Lo cual no quiere decir que no haya momentos bien observados. Con los chicos todos al borde de la adolescencia, hay un desequilibrio natural en su conocimiento sobre la sexualidad, y aunque no se dice directamente, el Ben tímido y sensible está claramente rezagado en cualquier conciencia sobre el tema. Intenta por primera vez unirse al grupo de Jake mientras juegan a ¿Qué prefieres?, donde cada pregunta está ideada para hacer que alguien admita algo sexualmente humillante; más tarde, en su primera noche en el dormitorio, su matón en la litera de arriba le pide que hable de una chica de su ciudad para tener algo con qué masturbarse.
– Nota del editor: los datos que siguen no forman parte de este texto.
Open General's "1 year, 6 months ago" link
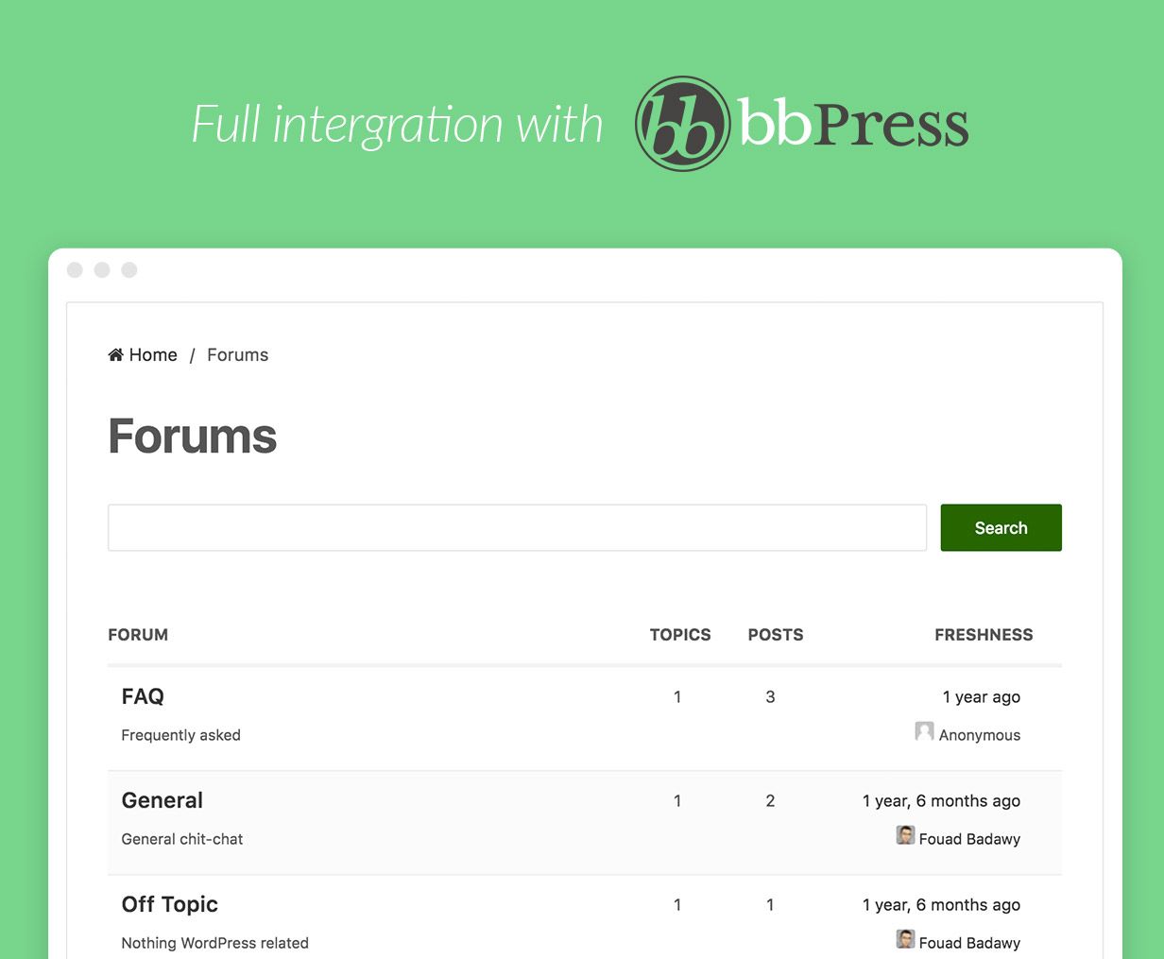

Es un lugar profundamente confuso para un chico que aparentemente aún no ha tenido su propio despertar, donde el sexo es presentado por los pares como algo que todo hombre debería haber experimentado, y al mismo tiempo como una forma esencial de humillar a los demás. Un chico que tiene una erección en público es repudiado de una manera en que otro masturbándose ruidosamente en la habitación del dormitorio no lo es—las reglas no tienen sentido, y las dinámicas solo se vuelven más desconcertantes si intentas encajar, aterrorizado de que el siguiente desliz te deje varado en una mesa de almuerzo solo, al otro lado de la cafetería.
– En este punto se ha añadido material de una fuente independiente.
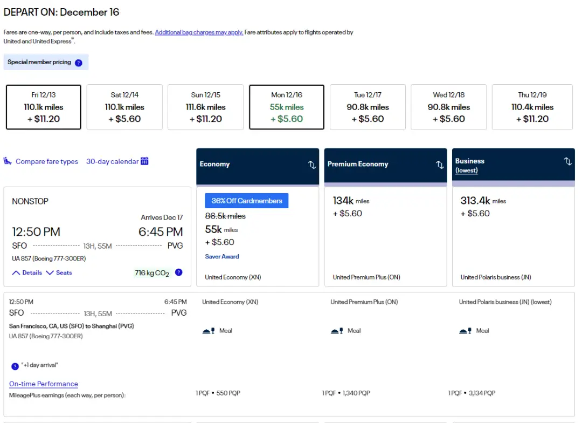The width and height of the screenshot is (582, 423).
Task: Open Additional bag charges may apply link
Action: click(x=199, y=32)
Son estos momentos, cuando los personajes están completamente separados del mundo adulto, en los que la paranoia creciente resulta más efectiva. Siempre que Polinger da un paso atrás para mostrar el panorama general, nunca logra mantener la intensidad del espacio mental de su joven protagonista.
The Plague se estrena en salas el 24 de diciembre.